■ Material supplied ■
○ ○ ○
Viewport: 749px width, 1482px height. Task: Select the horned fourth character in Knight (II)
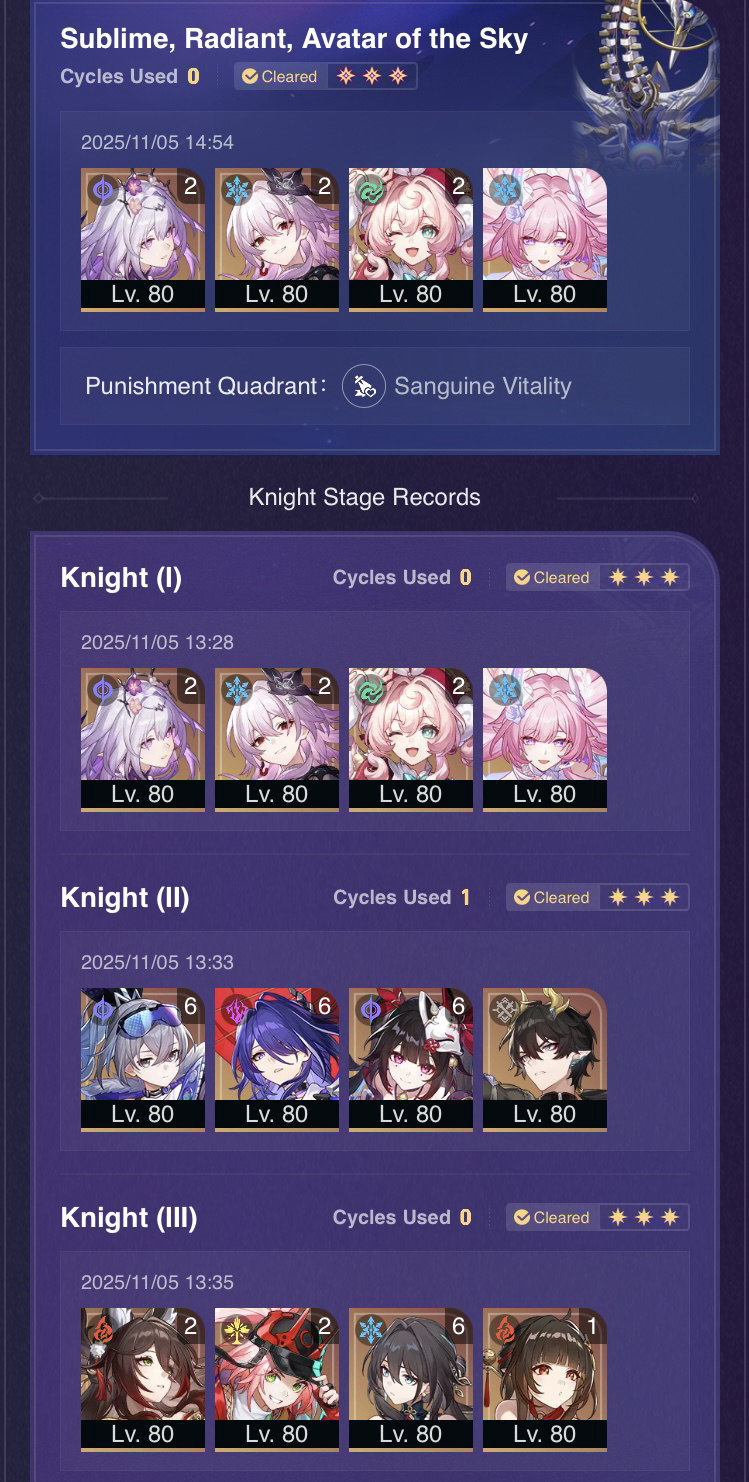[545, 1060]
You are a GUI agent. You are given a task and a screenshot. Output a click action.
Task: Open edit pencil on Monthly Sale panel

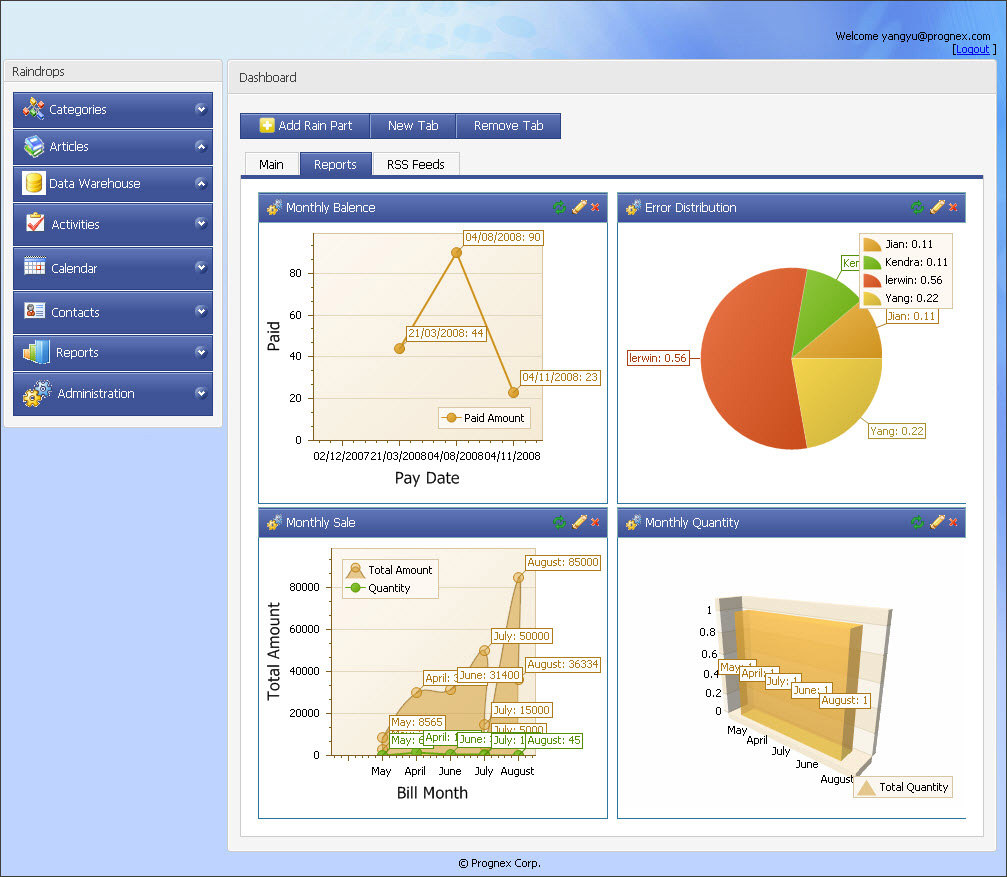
○ ○ ○
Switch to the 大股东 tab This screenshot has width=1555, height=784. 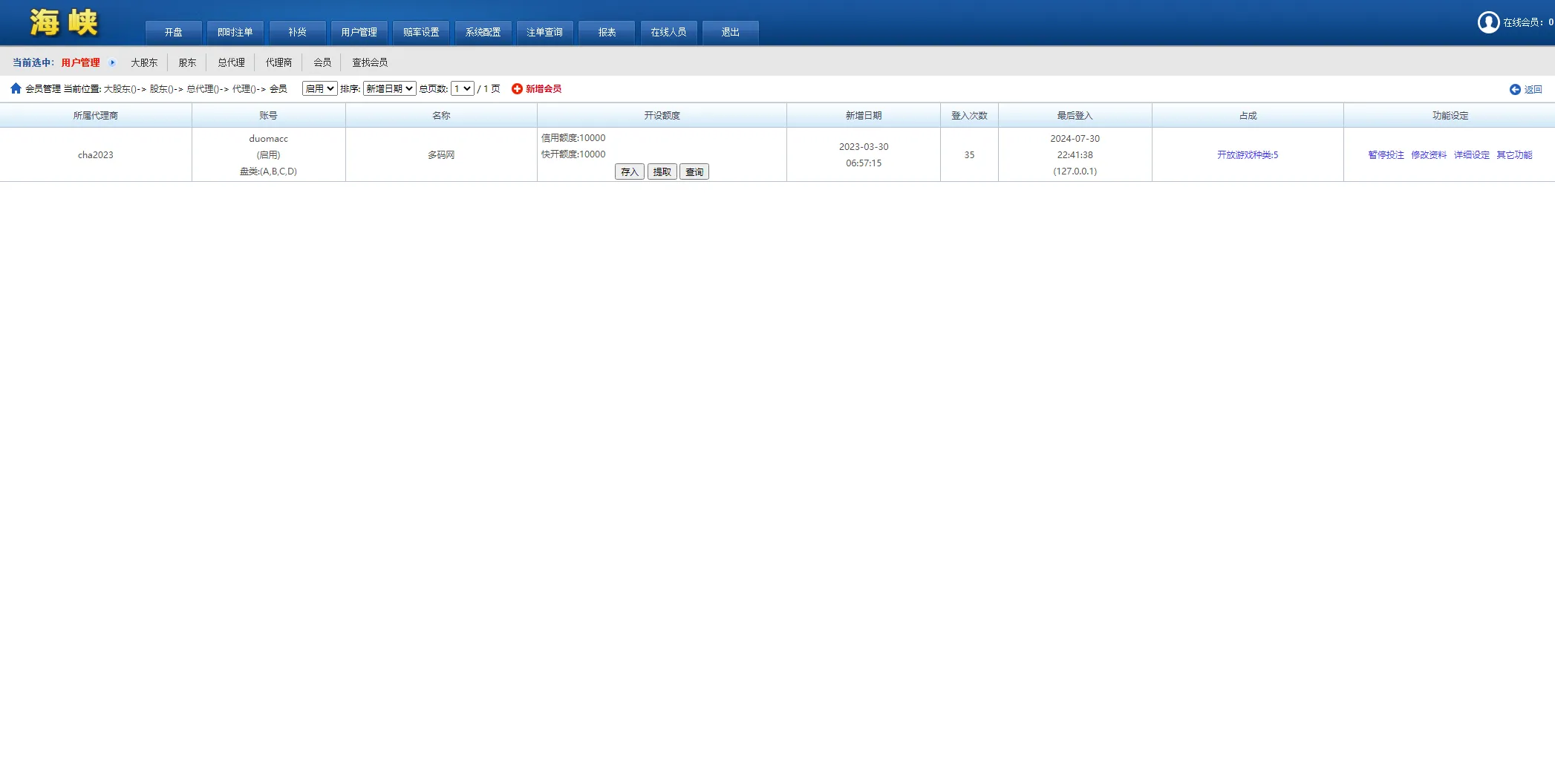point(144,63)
○ ○ ○
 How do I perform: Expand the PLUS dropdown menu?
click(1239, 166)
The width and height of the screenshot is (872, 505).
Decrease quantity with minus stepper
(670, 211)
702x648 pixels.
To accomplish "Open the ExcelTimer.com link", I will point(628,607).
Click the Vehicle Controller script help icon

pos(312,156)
○ ○ ○
■ Action item ■
Reproduce the listing above from the line that holds "Viewport: 749px width, 1482px" through the line that holds "Task: Open edit pencil on Monthly Sale panel", both included, with the pictures left out.

■ Response to this exercise ■
Viewport: 749px width, 1482px height. Task: Select the horned fourth character in Knight (II)
[545, 1060]
You are a GUI agent. You are given a task and a screenshot. Output a click action.
Task: Open edit pencil on Monthly Sale panel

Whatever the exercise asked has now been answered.